Patterns: declaration

Sun Jan 24 04:14:23 UTC 2021

> On Jan 22, 2021, at 11:08 AM, Brian Goetz <brian.goetz at oracle.com> wrote:
> 
> Here's the first half of an *extremely rough* doc-in-progress that starts to show more of the syntax of the declaration of a pattern -- but does yet not dive into the _body_ of a pattern (which we should still leave for a later discussion).  This is still more about object model than directly about syntax; many people have been asking "I'm having a hard time imagining what this looks like in a class file", so this should help a bit.  It also fleshes out some of the requirements, specifically patterns delegating to other patterns.  
> ...

Hi, Brian,

This exploration of the different ways of declaring patterns is very useful, as
if the observation that for every sort of constructor or method, there can be a
corresponding sort of pattern.

I believe, however, that it then falls prey to a fallacy: I believe that it is
not correct to conclude, just because every sort of constructor or method has a
corresponding form of pattern, that for every sort of constructor or method the
corresponding form of pattern should be used.  In particular, I believe that it
is not always best (indeed, it is _seldom_ best) for a static factory method to
be paired with a static pattern; it will usually be better in several ways to
provide an instance pattern instead.

There is an inherent asymmetry between a static factory method and a pattern:
the static method has no target, whereas a pattern (whether static or instance)
_always_ has a target.

I have long felt that static methods in Java are a kind of second-class kludge.
You use a static method for one of four reasons: (1) to paper over the problem
that a constructor _must_ allocate a new object rather than possibly returning
an already existing object; (2) to paper over the problem that all constructors
of a class "have the same name", so you can't have two constructors with the
same signature; (3) to paper over the problem that you can't declare the method
in the class where it logically belongs because the class does not exist, so you
need to stick it somewhere else; (4) to paper over the problem that you can't
declare the method in the class where it logically belongs because you don't
have control over its source code, so you need to stick it somewhere else.

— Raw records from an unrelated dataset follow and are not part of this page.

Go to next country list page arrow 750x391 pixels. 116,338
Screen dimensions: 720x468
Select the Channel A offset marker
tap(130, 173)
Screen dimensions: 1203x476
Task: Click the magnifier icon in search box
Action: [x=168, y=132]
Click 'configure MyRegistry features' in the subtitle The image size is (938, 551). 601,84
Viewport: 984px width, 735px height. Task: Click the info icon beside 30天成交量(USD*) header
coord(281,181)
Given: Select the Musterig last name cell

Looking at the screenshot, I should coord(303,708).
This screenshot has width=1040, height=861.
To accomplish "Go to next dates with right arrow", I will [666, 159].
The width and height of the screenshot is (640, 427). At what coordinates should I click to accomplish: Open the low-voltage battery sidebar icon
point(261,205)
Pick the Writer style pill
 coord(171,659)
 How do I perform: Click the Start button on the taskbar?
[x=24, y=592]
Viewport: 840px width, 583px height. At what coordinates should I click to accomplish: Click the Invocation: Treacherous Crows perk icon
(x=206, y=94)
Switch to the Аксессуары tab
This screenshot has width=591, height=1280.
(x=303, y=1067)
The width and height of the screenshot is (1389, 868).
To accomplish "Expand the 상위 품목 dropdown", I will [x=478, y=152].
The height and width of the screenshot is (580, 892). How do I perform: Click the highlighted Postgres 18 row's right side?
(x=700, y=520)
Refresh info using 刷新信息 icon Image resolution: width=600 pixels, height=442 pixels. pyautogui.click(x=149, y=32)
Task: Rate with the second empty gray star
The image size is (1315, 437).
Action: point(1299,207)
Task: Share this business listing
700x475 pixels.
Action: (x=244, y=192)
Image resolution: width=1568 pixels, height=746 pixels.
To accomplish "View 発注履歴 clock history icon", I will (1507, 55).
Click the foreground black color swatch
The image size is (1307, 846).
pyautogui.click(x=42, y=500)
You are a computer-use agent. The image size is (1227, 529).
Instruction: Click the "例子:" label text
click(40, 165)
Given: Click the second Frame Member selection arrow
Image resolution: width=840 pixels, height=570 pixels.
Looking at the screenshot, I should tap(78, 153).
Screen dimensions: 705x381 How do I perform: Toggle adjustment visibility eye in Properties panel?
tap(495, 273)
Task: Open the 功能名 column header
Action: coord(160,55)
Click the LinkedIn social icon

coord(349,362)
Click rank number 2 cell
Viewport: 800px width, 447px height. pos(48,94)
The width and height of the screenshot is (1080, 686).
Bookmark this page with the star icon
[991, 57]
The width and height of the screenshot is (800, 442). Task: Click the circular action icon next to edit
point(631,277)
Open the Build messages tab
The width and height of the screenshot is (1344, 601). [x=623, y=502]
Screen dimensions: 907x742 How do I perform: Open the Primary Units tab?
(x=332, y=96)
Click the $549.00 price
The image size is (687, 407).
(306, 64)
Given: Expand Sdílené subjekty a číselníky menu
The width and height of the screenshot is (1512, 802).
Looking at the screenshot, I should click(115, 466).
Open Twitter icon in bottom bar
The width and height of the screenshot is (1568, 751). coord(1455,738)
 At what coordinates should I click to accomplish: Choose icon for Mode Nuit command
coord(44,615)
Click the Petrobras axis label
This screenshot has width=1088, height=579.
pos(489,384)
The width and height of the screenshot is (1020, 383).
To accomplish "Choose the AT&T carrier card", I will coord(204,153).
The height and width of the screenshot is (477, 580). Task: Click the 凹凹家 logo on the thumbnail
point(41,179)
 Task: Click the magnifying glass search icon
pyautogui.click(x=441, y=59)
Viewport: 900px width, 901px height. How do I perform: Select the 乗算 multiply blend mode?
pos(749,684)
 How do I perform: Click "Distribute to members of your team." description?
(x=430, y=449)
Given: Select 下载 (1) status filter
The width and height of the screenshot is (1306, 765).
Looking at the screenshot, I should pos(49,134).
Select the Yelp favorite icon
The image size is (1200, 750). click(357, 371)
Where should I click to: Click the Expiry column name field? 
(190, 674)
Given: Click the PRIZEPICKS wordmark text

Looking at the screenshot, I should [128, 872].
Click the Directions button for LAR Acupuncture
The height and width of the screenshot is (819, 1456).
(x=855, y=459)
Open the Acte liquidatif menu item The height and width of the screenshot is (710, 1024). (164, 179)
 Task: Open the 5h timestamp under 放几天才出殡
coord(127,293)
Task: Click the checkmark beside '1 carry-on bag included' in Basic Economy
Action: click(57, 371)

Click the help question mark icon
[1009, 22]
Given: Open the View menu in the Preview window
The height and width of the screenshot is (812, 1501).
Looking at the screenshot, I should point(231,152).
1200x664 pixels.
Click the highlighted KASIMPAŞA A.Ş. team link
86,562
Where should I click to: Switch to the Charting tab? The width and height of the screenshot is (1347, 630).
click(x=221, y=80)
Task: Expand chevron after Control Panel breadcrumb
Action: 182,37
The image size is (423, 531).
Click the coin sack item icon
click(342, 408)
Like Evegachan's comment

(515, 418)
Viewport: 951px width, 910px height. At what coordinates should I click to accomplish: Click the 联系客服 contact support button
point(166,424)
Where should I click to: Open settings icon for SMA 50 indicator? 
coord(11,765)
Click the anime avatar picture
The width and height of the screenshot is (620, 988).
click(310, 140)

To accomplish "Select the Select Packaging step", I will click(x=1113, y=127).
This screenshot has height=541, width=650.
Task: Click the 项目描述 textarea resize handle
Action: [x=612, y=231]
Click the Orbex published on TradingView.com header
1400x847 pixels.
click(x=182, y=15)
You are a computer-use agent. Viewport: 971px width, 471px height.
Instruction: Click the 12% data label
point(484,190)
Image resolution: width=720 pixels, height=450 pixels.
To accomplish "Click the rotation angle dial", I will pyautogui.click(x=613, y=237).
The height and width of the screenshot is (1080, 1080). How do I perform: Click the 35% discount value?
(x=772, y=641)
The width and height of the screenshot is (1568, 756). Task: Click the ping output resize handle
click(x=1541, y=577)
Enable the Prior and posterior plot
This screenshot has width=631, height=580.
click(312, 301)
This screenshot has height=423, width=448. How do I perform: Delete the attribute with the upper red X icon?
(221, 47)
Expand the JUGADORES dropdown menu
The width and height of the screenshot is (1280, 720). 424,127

Example of (1): We use the static method `Optional<T>.empty()` rather than
saying `new Optional<T>()` because the latter would require actually creating a
new object every time; the static method allows sharing of a single empty
object.

Example of (2): You might want to create a point object by giving it either
x and y double values, or r and theta double values, and we can't just say
`new Point(x, y)` or `new Point(r, theta)` because they have the same signature,
so instead we use a static factory method for one case or both cases,
which allows us to provide different names.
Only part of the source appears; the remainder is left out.